Lionel Gossman and Oswyn Murray—two very distinguished but very different scholars—have set out to reveal to English and American readers some of the new shapes of history that came into existence in nineteenth-century Basel. Gossman, an erudite comparatist and intellectual historian, has explored the development of historical research and writing in eighteenth- and nineteenth-century Europe, producing insightful and elegant studies of Gibbon, Michelet, and the French antiquary La Curne de Sainte Palaye. He has now set the work of two great Basel scholars, Burckhardt and Johann Jacob Bachofen, into a richly detailed context. He reviews at length the city’s economic, social, and cultural history, as well as the development of the historical disciplines his heroes practiced, and uses all of these factors to account for their achievements.
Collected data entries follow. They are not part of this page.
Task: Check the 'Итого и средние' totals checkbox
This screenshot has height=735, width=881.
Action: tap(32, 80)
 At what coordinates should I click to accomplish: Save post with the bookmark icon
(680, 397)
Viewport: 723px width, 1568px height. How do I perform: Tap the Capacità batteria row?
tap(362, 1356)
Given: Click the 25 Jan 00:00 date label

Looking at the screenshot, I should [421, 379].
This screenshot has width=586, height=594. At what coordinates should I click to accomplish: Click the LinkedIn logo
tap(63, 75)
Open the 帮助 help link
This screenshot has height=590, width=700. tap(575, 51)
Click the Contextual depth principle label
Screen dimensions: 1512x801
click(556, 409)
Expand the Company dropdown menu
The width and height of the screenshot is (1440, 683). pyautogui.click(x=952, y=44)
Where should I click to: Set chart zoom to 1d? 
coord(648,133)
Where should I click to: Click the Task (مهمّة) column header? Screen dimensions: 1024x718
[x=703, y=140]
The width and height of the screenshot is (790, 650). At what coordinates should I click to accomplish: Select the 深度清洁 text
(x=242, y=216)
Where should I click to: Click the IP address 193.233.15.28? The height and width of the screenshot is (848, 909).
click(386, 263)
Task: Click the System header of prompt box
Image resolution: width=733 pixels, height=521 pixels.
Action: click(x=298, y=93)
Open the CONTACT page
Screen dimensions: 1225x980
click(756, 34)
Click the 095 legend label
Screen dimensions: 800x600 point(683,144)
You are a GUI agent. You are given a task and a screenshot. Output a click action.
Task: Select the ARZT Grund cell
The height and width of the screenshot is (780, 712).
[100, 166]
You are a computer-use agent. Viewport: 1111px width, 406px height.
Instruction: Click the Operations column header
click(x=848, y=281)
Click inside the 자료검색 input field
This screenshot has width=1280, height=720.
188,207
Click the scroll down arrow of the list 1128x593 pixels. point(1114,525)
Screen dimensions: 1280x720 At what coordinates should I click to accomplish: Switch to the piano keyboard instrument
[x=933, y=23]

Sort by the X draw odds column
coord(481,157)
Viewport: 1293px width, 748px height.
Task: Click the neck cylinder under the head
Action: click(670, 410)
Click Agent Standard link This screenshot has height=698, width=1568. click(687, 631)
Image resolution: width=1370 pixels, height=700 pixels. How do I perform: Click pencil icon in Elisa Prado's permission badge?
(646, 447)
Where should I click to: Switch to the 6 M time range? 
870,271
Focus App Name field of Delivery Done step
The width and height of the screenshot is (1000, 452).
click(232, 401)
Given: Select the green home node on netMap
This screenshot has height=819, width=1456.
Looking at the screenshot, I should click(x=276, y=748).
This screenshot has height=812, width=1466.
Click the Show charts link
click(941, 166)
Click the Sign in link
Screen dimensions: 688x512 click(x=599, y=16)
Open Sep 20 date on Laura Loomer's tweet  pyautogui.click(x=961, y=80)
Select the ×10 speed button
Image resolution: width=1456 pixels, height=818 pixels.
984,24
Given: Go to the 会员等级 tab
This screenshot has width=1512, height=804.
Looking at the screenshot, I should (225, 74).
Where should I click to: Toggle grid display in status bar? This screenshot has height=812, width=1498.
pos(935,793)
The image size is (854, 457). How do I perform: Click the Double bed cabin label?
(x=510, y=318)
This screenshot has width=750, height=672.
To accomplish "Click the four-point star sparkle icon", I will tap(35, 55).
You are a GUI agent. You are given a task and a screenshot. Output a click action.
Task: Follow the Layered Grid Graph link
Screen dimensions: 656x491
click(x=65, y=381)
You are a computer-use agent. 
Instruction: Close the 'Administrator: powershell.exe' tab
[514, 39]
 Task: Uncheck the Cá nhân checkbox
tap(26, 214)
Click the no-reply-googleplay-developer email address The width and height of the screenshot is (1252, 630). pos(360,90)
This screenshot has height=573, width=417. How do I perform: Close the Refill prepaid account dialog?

Murray, a pioneering student of Greek society and culture, has also done highly original work on the history of scholarship, in both the ancient and the modern world. Working in collaboration with the translator Sheila Stern, he has made available a partial but reliable translation of Burckhardt’s last, unfinished masterpiece, The Cultural History of Greece. In his compact, well-informed introduction, Murray shows that the Basel scholar rethought Greek history from its foundations. He refused to envision the ancient Greeks in the terms of Neo-Hellenic orthodoxy which were repeated in lectures at every high school and embodied in the plaster Venus on every bourgeois mantelpiece. His imaginary Greece had no sunlit landscape in the style of Puvis de Chavannes, no population of cheerful nymphs and athletes. Burckhardt’s Greeks were clear-eyed pessimists; they had understood “what it is to be human in the modern sense, and to live in the present without hope for the future.” They had dedicated themselves to a lifetime of desperate competition, athletic and artistic, with all comers—though they knew that even the victories that brought an instantaneous fierce joy and won the celebratory poems of Pindar could not yield contentment, when “the whole of life” was concentrated “on a few seconds of terrible tension.” Burckhardt’s Greeks often resembled Nietzsche’s, as Murray shows; no wonder that the younger man greatly admired his older colleague when he began his own brief career as a professor of classical philology in 1869.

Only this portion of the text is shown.